National Futures Association

From Traderpedia

The industrywide, self-regulatory organization for the U.S. futures industry to develop rules, programs and services that safeguard market integrity, protect investors and help NFA Members meet their regulatory responsibilities.

NFA is an independent regulatory organization with no ties to any specific marketplace financed exclusively from membership dues and from assessment fees paid by the users of the futures markets. Membership in NFA is mandatory for industry participants, assuring that everyone conducting business with the public on the U.S. futures exchanges must adhere to the same high standards of professional conduct.


[edit] Role in the U.S. futures industry

In 1974 Congress established the Commodity Futures Trading Commission (CFTC), a federal regulatory agency with jurisdiction over futures trading.

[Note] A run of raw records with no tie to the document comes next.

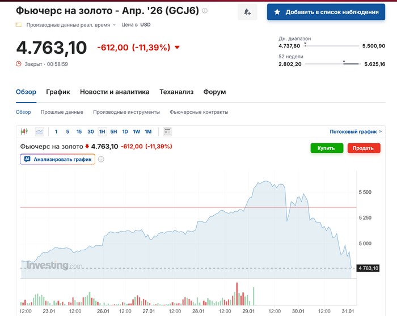Viewport: 397px width, 316px height.
Task: Open Фьючерсные контракты sub-tab
Action: pyautogui.click(x=199, y=112)
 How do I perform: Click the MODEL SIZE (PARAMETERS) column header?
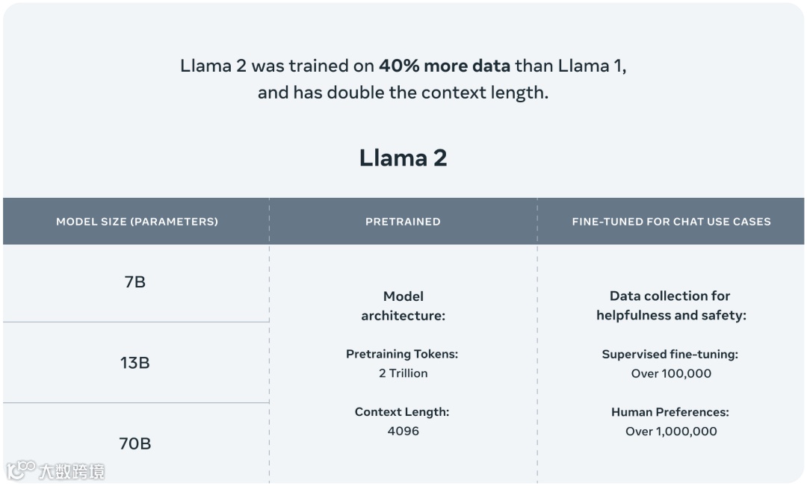[x=137, y=222]
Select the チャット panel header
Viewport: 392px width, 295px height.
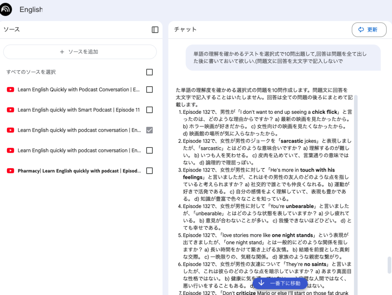click(x=185, y=30)
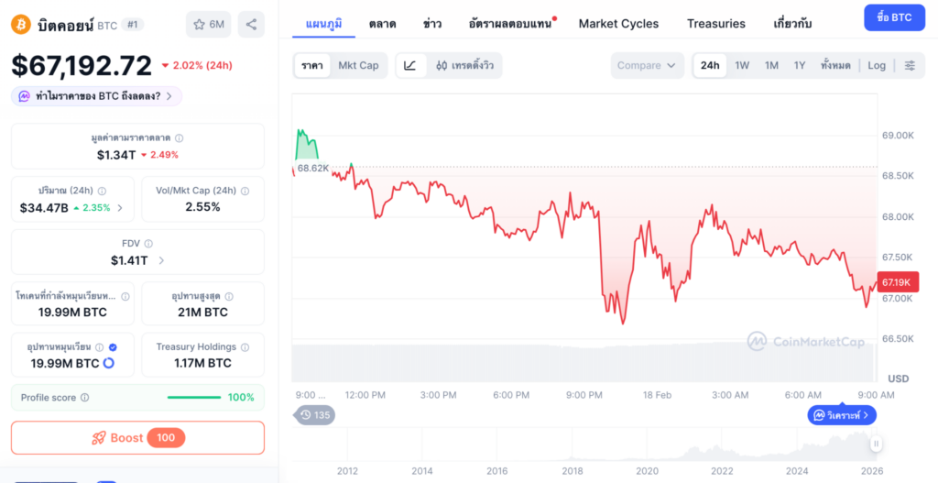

The same legislation authorized the creation of "registered futures associations," giving the futures industry the opportunity to create a nationwide self-regulatory organization.

The CFTC provides government oversight for the entire industry. Each U.S. futures exchange operates as a self-regulatory organization, governing its floor brokers, traders and member firms. NFA regulates every firm or individual who conducts futures trading business with public customers. Although the various regulatory organizations in the futures industry have their own specific areas of authority, together they form a regulatory partnership that oversees all industry participants.

[edit] How NFA Fights Fraud and Abuse

Rigorous registration requirements. NFA thoroughly screens all firms and individuals wishing to do business with the public on any U.S. futures exchange. Applicants must meet stringent fitness requirements, including providing fingerprint cards for background checks. In addition, registrants must pass comprehensive proficiency testing requirements. We also have the authority to deny, revoke, suspend, restrict or condition any firm's or individual's registration.

[edit] Comprehensive compliance rules

Over the years, NFA has adopted stringent rules covering a wide variety of areas such as advertising, telephone solicitations, risk disclosure, discretionary trading, disclosure of fees, minimum capital requirements, reporting and proficiency testing. Just as importantly, we perform audits and examinations of our Members to monitor compliance with those rules. We also conduct financial surveillance to enforce compliance with NFA's financial requirements.

[edit] Strong enforcement authority

NFA has the authority to take disciplinary actions against any firm or individual who violates its rules, ranging from Warning Letters for minor rule infractions to formal Complaints in cases where rule violations warrant prosecution. Penalties resulting from Complaints include expulsion, suspension for a fixed period, prohibition from future association with any NFA Member, censure, reprimand and a fine of up to $250,000 per violation. NFA often collaborates with the CFTC, the FBI and other law enforcement agencies to ensure successful prosecutions.

[edit] Trade practice and market surveillance

The futures industry has changed dramatically in the past few years. Long-established methods of trading, such as open-outcry, have given way to electronic trading at both traditional and new all-electronic exchanges. NFA provides a variety of regulatory services and programs to electronic exchanges to ensure the fair treatment of customers and to maintain orderly markets.

[edit] Dispute Resolution

Disputes occasionally occur in any business, and the futures industry is no exception. In 1983, NFA began an arbitration program, providing a convenient, inexpensive and prompt method for investors to resolve futures-related disputes. Since that time, NFA arbitration has become the primary venue for dispute resolution in the futures industry.